1. Deve ser enaltecida a iniciativa do Executivo em apresentar dados sobre o Poder Judiciário, mas a peça exibida com tal objetivo revela-se extremamente frágil, impedindo, assim, qualquer análise científica que se pretenda levar a efeito. Além de inconsistente em aspectos primordiais, o projeto de diagnóstico deixa de apontar a metodologia utilizada na coleta de várias informações oferecidas, limitando-se a reproduzir números cuja origem é negada;

2. No que se refere à Justiça do Trabalho, o documento do Ministério da Justiça não traduz com fidelidade a movimentação processual, considerando que apenas cuida dos feitos ajuizados na fase de conhecimento, desprezando o estoque de processos pendentes, ano a ano, na fase de execução, bem como o significativo número de

decisões interlocutórias proferidas pelos juízes do trabalho;

3. Somente na fase de execução, na Justiça do Trabalho, o ano de 2003 iniciou com um saldo de 1.794.678 processos pendentes, com o acréscimo de mais 667.882 novos processos, totalizando, assim, 2.462.560 feitos, com o encerramento de 545.953 execuções (fonte: Relatório Geral da Justiça do Trabalho – Ano de 2003 – TST).

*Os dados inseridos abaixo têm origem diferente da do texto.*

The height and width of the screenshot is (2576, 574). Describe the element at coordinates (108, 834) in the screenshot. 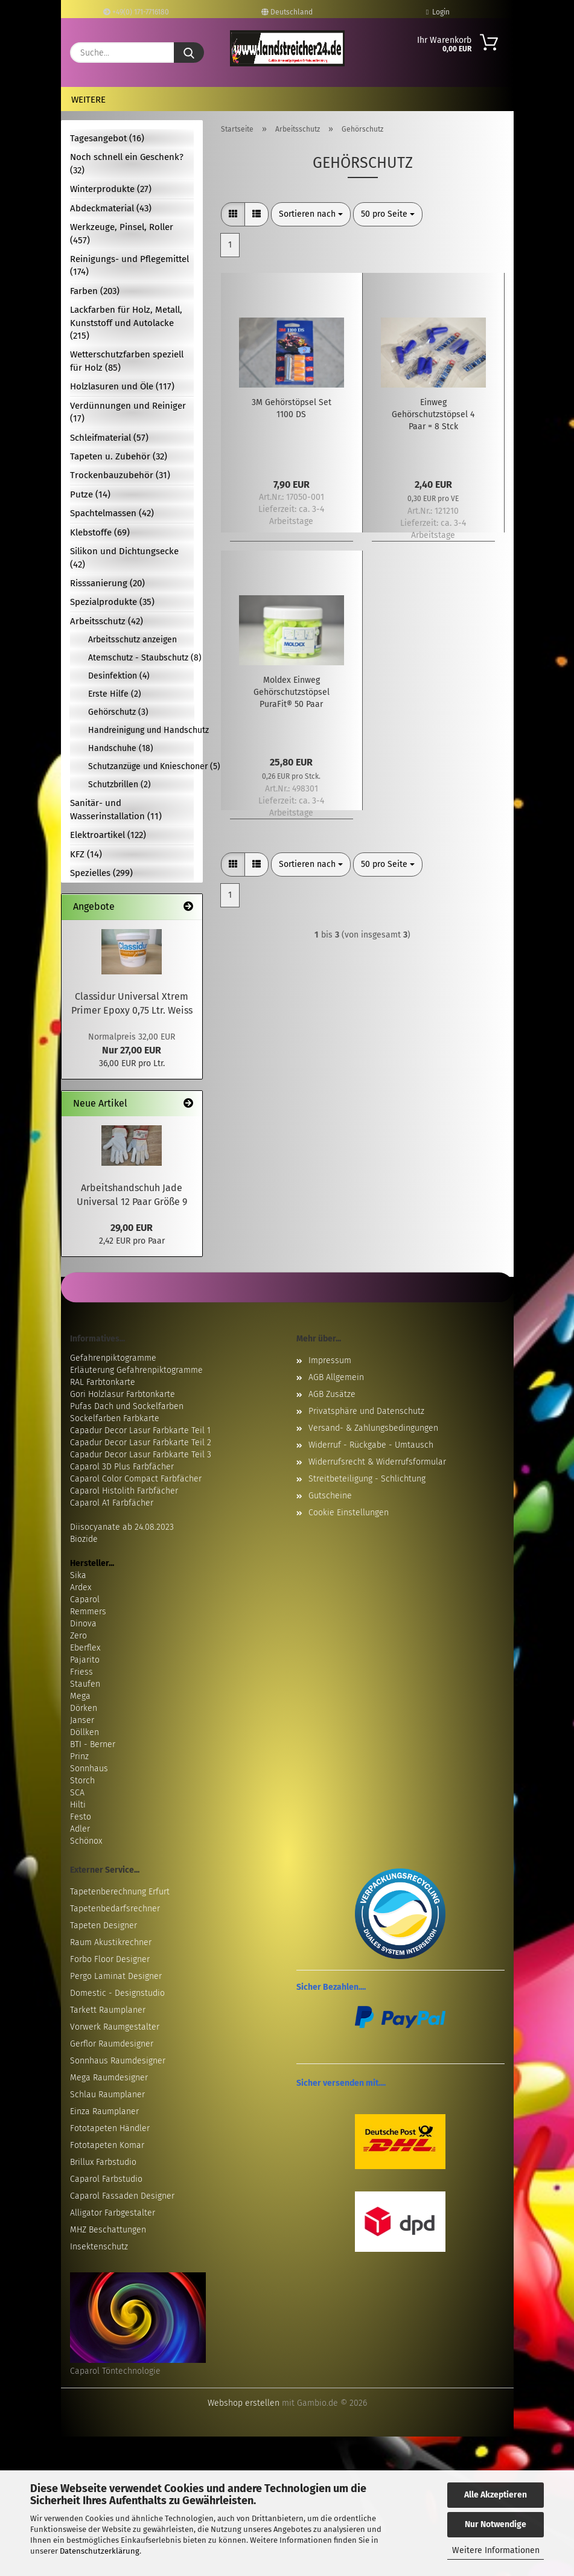

I see `Elektroartikel (122)` at that location. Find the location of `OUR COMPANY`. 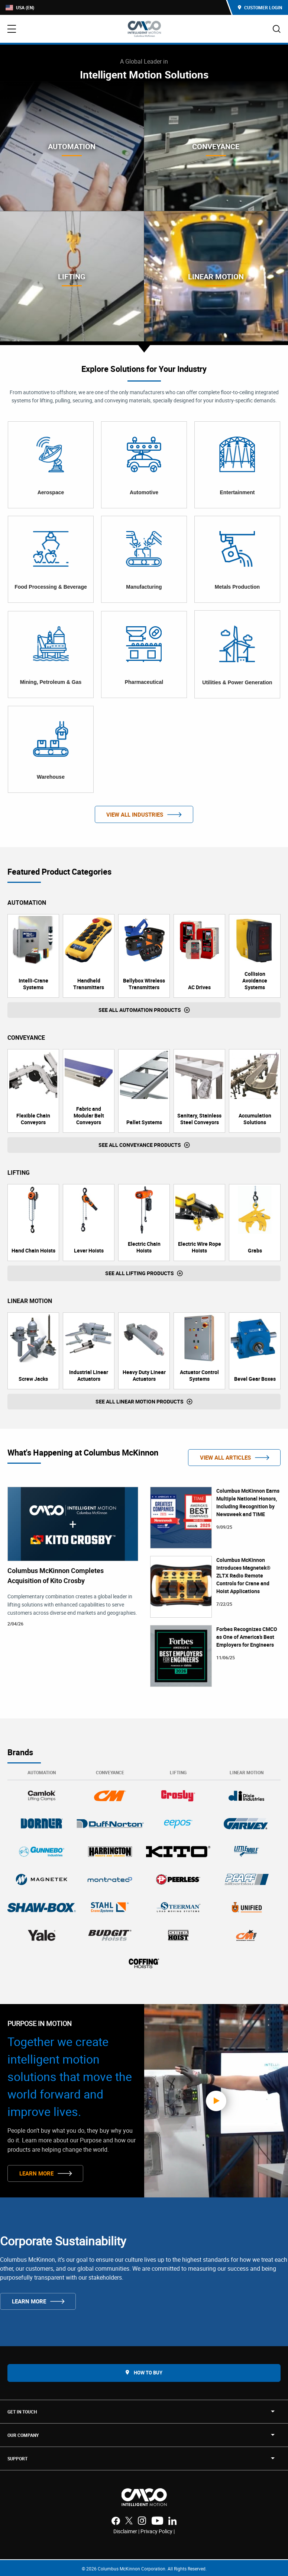

OUR COMPANY is located at coordinates (23, 2435).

Nenhum desses elementos foi considerado no trabalho do Ministério da Justiça, lacuna que compromete toda e qualquer gestão tendente a dar celeridade e racionalidade ao sistema processual brasileiro;

4. A estatística exibida não condiz com a realidade do volume de processos submetidos aos juízes, os quais não se encerram após a decisão proferida na fase de conhecimento;

5. A excessiva preocupação do Ministério da Justiça com “as despesas do judiciário” parece ter sido o mote central de toda a pesquisa, ao estabelecer comparações com outros países e trazer demonstrativo da evolução dos gastos efetuados sob tal rubrica pelos entes federados brasileiros. Mas não teve o cuidado no exame dos dados frente ao quadro que ampliou o acesso do cidadão à Justiça com a Constituição de 1988 e a natureza social da medida, como também os valores arrecadados pelos diversos segmentos do judiciário em favor dos cofres públicos. Mesmo assim, essas despesas sequer correspondem a 3% do orçamento da União;

6. Os valores transferidos aos trabalhadores brasileiros no ano de 2003 (mais de cinco bilhões de reais), por força da atuação da Justiça do Trabalho, também não mereceram nenhuma abordagem, comprovando o viés neoliberal que se lança como alternativa única de reforma do Estado brasileiro pelo Governo Lula;

7. Valendo-se de supostos dados do Banco Mundial, o referido “Diagnóstico do Poder Judiciário” conclui que os salários dos juízes da esfera federal situam-se no topo do ranking, considerando a paridade do poder de compra (PPPD). Causa estranheza que afirmação peremptória dessa natureza seja lançada em documento público do Poder Executivo, com base em dados de organismo internacional manifestamente interessado numa reforma do Poder Judiciário que diminua a sua importância política e social. Anamatra aproveita a oportunidade e lança publicamente o desafio ao Ministério da Justiça para que exiba a base de dados e se coloque à disposição para um debate público e transparente;

8. Por fim, face a indiferença que o Executivo demonstrou com o Poder Judiciário na elaboração do referido diagnóstico, do qual teve conhecimento no momento da sua divulgação, urge que o Supremo Tribunal Federal, no exercício da chefia do Poder Judiciário Brasileiro, elabore um verdadeiro diagnóstico do judiciário, com base em dados públicos e transparentes, para que a população conheça, efetivamente, a realidade do judiciário brasileiro.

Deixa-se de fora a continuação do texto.